I'd bet that if you took a survey of average people out there, who probably listen to the news, but don't track things themselves, they'd guess the market was way down for the week.

I noticed that ABC news (wife had it on before dinner), they seemed to emphasize the POINTS the Dow was down on down days, but the % the other indexes were down. Seems to me, they usually just call out points for all of them (because I always get aggravated by that - percentages are far more informative).

The Dow is the highest number, so points is the most dramatic, I guess.
Kind of the same thing in bragging about the best day ever in the market, when the YTD is still down.
 
Kind of the same thing in bragging about the best day ever in the market, when the YTD is still down.
Well, what time frame you pick depends on the subject at hand. OP was clear that the subject was the panic over the past week, so looking at the week was proper in that context.

IMO, YTD is the least informative metric. It changes every day, from a 1 day snapshot to a 365 day snapshot! 1D, 5D, 1M, 3M, 6M, 1Y, 5Y etc rolling returns seem to convey much more.

And the one I really care about is "RDTD" (Retirement Day To Date). :)
 
I'd bet that if you took a survey of average people out there, who probably listen to the news, but don't track things themselves, they'd guess the market was way down for the week.

I noticed that ABC news (wife had it on before dinner), they seemed to emphasize the POINTS the Dow was down on down days, but the % the other indexes were down. Seems to me, they usually just call out points for all of them (because I always get aggravated by that - percentages are far more informative).

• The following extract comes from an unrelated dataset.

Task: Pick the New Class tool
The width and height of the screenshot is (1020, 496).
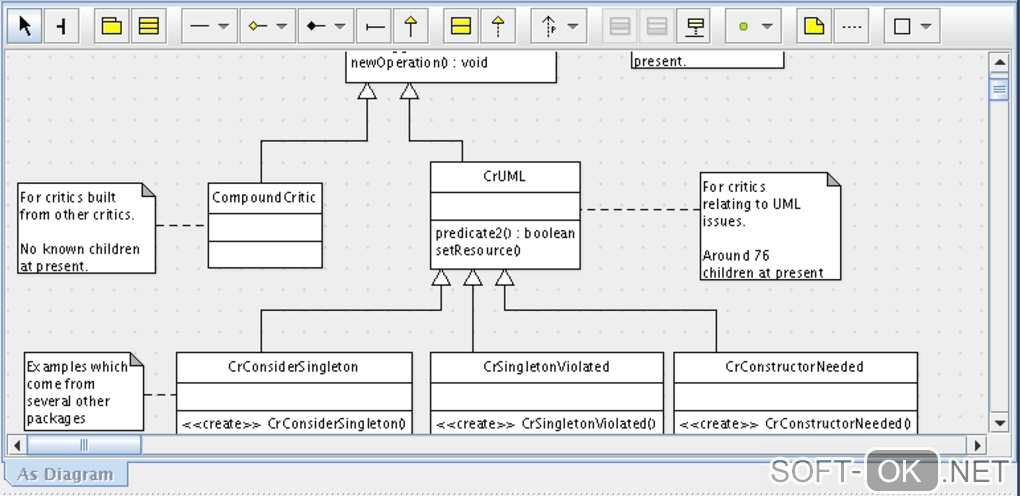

The Dow is the highest number, so points is the most dramatic, I guess.
If it bleeds, it leads. No different in the financial news. Too bad, really. We could use some facts and some analysis - not hype.
 
I could pick other time periods to show the S&P500 up or down. And the longer period that you look at, the smaller the local up/down becomes.

What strikes me as different is the magnitude of the short-term swings.
 
The SP500 is 13% down from the recent high in February
I wonder how that squares the average P/E ratio. Anyone have a quick way to check that? I rarely worry too much about it, but part of my thinking through all of this is that (perhaps) this "tariff thing" gave the market an excuse to reset to a more appropriate P/E ratio - for a while. Just thinking out loud which can be dangerous as YMMV.
 
Koolau,

US markets are still highly valued compared to historical metrics.

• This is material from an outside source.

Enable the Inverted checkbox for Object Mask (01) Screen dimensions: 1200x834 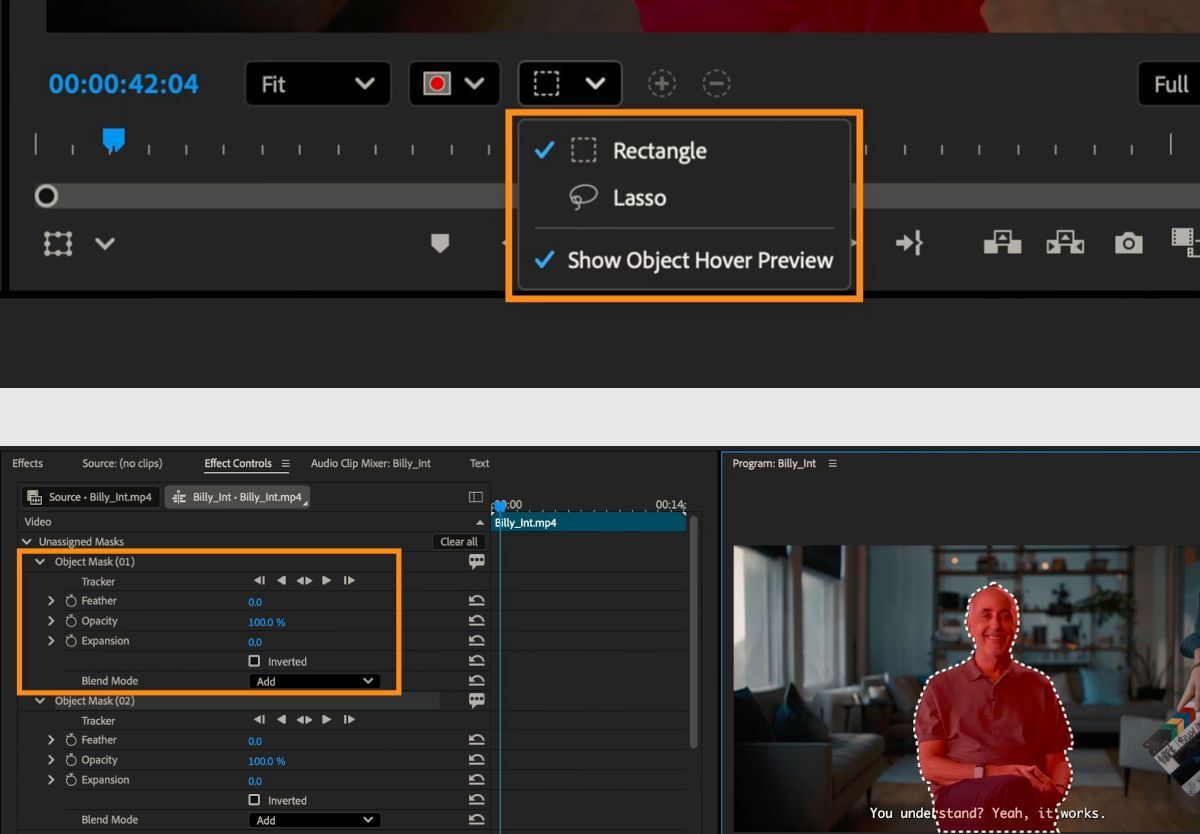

While the current turmoil is being [self-censored due to politics], at *some* point equities will not produce the results seen in the last 15 or so years - unless earnings grow at higher than long-term historical average and/or P/E ratios continue to increase. Not likely.

Now, as to the timing of poor future returns? I've no idea, and no recommendations as to how to position to take advantage. . .
 
I compare my investing to watching paint dry...... I set it and forget it other than rebalancing. It reduces the stress to 0 and lets me do the things I dreamed of in retirement. The rest is just a job I have little interest in wasting time on.
 
Kinda like taking things out of context and making it seem worse than they are. Funny math north of the Mason Dixon line.
 
Kind of a ridiculous post.

Yes the market was up a bit last week but only after being down dramatically before that so it’s not much consolation. Our portfolio is down about $400,000 from a month or two ago. Forgive me if I’m not excited that it didn’t drop even more last week.

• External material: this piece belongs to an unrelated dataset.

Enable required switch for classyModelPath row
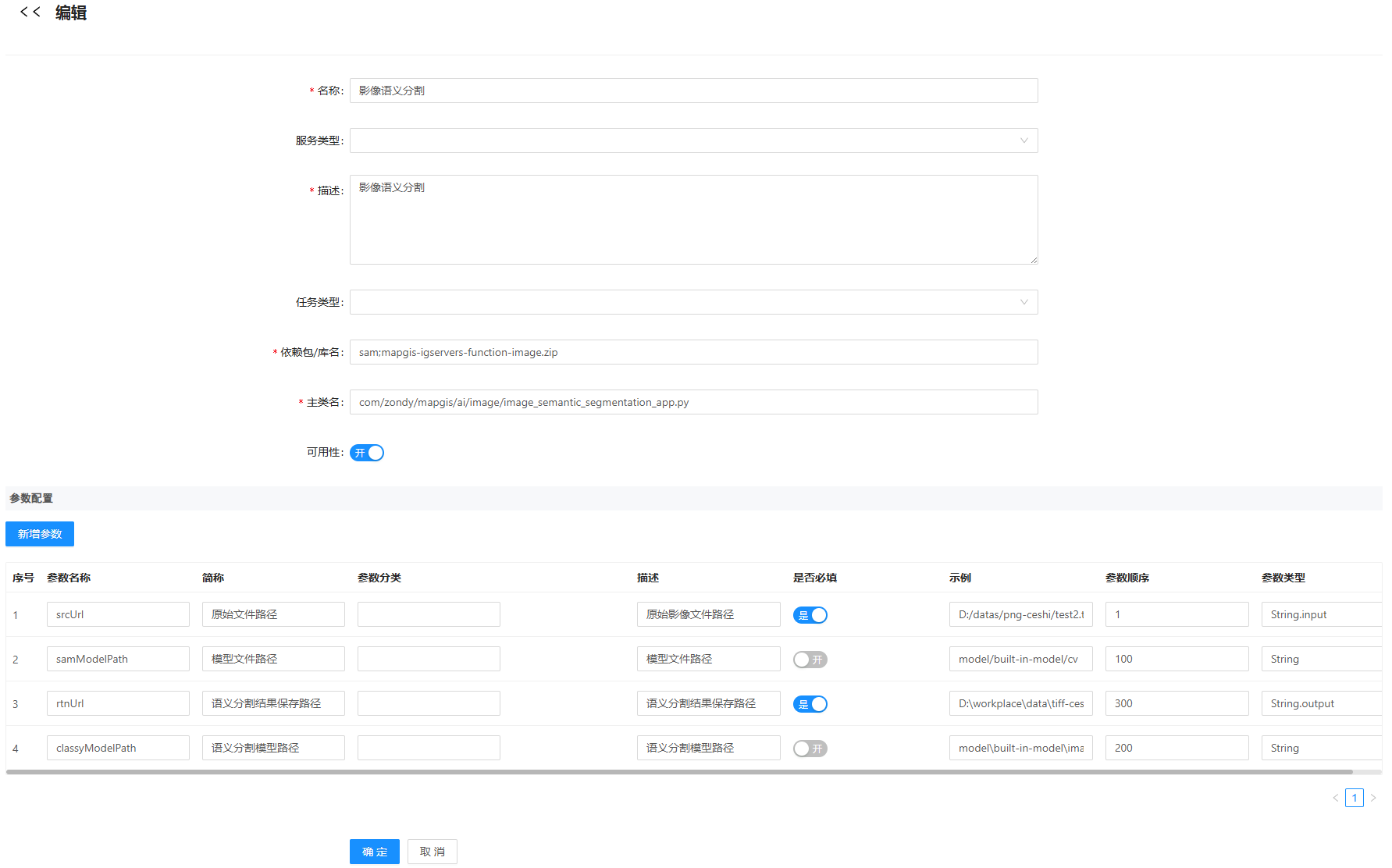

Now if the carnage is over and it continues trending up, that would be nice, but trillions of dollars of wealth have still evaporated due to the tariffs.
 
Early morning trawl,
trollers skeet across the Gulf—
plash attracts the fish.
✍️
 
Kind of a ridiculous post.

Yes the market was up a bit last week but only after being down dramatically before that so it’s not much consolation. Our portfolio is down about $400,000 from a month or two ago. Forgive me if I’m not excited that it didn’t drop even more last week.

Now if the carnage is over and it continues trending up, that would be nice, but trillions of dollars of wealth have still evaporated due to the tariffs.
Well we’re down 4.19%YTD instead of being down only 0.72% the prior week end.

I also interpreted it as a tongue-in-cheek post.